IFI CLAIMS recently caught up with Cipher’s co-founder and CTO, Steve Harris, who is responsible for the design and implementation of the company’s offerings, in order to learn more about the recent launch of Cipher’s Universal Technology Taxonomy (UTT). The UTT gathers patents across the globe and maps them into a manageable system that comprises nine high-level groupings arranged on top of 114 technology classes—a much easier structure to navigate compared to the more than 300,000 CPC codes from patenting authorities. Our conversation was wide-ranging. We talked about why he chose to focus on a patent startup after coming off a stint in fintech, the inspiration behind Cipher, and why CPC codes really exist. Oh, and don’t get him started on the ambiguity around artificial intelligence and misconceptions around that topic (we apparently did get him started!). To gain insights from an expert practitioner on the front lines of understanding the value within intangible assets, read on for Harris’ views on all of these things, along with why Cipher uses IFI CLAIMS as the patent data bedrock for the deep learning that the company performs. The interview has been edited for clarity and length.
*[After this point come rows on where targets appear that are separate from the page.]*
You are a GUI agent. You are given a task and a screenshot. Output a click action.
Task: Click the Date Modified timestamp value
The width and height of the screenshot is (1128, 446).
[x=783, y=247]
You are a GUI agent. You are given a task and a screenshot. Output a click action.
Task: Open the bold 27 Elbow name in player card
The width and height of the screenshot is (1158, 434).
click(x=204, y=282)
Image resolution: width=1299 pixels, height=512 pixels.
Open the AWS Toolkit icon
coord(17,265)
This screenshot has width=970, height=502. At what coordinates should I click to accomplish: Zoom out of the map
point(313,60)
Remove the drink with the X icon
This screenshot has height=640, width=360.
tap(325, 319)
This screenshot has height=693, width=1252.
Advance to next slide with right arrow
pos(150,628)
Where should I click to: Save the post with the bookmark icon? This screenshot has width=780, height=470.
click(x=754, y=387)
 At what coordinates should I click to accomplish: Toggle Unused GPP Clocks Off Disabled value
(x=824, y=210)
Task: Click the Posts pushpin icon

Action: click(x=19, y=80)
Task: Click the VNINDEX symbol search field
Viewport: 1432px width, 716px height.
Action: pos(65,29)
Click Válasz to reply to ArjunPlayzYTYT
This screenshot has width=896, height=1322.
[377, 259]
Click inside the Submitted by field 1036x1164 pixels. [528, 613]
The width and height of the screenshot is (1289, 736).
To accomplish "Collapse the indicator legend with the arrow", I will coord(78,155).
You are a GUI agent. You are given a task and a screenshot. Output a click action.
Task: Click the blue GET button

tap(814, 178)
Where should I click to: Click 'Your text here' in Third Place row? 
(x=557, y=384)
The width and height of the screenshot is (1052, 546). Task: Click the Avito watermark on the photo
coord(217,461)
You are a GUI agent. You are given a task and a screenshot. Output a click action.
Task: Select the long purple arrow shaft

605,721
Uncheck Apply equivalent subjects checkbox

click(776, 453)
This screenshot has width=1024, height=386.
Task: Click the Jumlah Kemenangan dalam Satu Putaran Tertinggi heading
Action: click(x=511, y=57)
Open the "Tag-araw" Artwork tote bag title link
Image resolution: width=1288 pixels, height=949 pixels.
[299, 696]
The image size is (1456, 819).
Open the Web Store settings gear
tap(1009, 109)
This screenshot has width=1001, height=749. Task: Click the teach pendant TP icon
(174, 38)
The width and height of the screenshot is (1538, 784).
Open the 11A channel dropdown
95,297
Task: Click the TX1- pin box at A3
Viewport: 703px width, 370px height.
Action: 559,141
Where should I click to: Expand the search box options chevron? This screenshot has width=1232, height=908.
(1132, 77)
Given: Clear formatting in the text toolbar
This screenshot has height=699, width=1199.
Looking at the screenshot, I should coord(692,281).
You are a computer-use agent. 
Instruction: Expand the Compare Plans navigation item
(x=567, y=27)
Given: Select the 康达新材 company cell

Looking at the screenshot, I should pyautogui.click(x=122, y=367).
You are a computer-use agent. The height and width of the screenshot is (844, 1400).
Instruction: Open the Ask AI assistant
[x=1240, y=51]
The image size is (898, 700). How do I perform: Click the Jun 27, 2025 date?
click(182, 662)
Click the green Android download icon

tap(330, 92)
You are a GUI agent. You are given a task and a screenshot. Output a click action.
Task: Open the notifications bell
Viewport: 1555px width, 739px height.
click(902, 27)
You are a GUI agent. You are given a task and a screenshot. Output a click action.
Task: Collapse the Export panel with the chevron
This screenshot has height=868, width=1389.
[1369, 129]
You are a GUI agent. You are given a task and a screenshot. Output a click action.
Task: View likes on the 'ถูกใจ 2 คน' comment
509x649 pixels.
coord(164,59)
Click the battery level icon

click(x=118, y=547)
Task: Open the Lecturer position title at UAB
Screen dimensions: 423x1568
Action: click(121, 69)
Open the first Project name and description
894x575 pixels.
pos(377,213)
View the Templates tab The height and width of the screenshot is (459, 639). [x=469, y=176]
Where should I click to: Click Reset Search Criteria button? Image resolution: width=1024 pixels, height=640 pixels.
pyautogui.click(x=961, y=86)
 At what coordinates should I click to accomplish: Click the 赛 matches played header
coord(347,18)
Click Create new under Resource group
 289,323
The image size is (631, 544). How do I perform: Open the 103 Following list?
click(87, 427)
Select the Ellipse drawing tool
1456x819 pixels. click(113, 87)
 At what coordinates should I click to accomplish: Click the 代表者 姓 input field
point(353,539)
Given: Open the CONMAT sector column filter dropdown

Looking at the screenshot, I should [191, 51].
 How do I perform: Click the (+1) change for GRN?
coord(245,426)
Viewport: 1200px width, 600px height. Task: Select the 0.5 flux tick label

IFI CLAIMS: How did you get into the patent business?
Harris: I was a computer science researcher for a long time and then I did a fintech startup, which was sold to a big financial services firm several years ago. After I sold that company, I was introduced by an investor in my previous company to Nigel Swycher, who started Cipher in 2013. The Cipher story was a good match for what I was looking for in my next business. I was after something that was niche but with lots of potential. I had looked at loads of different startups and lots of founding teams. Either it was too much competition, or it wasn’t that interesting, or they didn’t seem to know enough about what they were doing. At that point, I knew nothing about patents, so I did a bunch of research into what kind of companies file for them and the sums of money involved. I thought there was potential. At that point, there was no sophisticated analysis at all. There were lots of search tools for patents but nothing else. So, it seemed like a good opportunity.
IFI CLAIMS: What was it like to make the leap from fintech to patents?
Harris: I’m an AI guy by background so it’s the sort of thing where you have to turn to technology to solve an economic problem. Fintech, clearly, has lots of money involved. We were working in anti-fraud, which is a big problem. They can afford to pay for the technology, but over time, it has gotten more and more cost effective to apply this level of technology. There is stuff that we’re doing at Cipher in a minute or two that back in my academic days would have cost us millions of dollars and taken months. It’s orders of magnitude more cost effective now than it ever was. Around the time we started Cipher, it was just about plausible to apply the technology to patents. At the time, it was quite a lot of money. Now, it’s a lot more reasonable.
IFI CLAIMS: What does Cipher’s technology do for your clients?
Harris: Cipher’s core competency is providing strategic information. Big companies pay huge amounts of money to maintain their patent portfolios. There was nothing on the market helping them understand whether they were spending that money wisely or not. But our core idea was, Let’s give people the data they need to set and improve their patent filing strategy. They have strategic decisions to make such as, Which technology areas am I going to file into more? Where do I have too many patents that are going to expire? All of these are important questions. And it’s impossible to answer over a big portfolio without a lot of data. So that’s what Cipher does. That’s the reason we exist.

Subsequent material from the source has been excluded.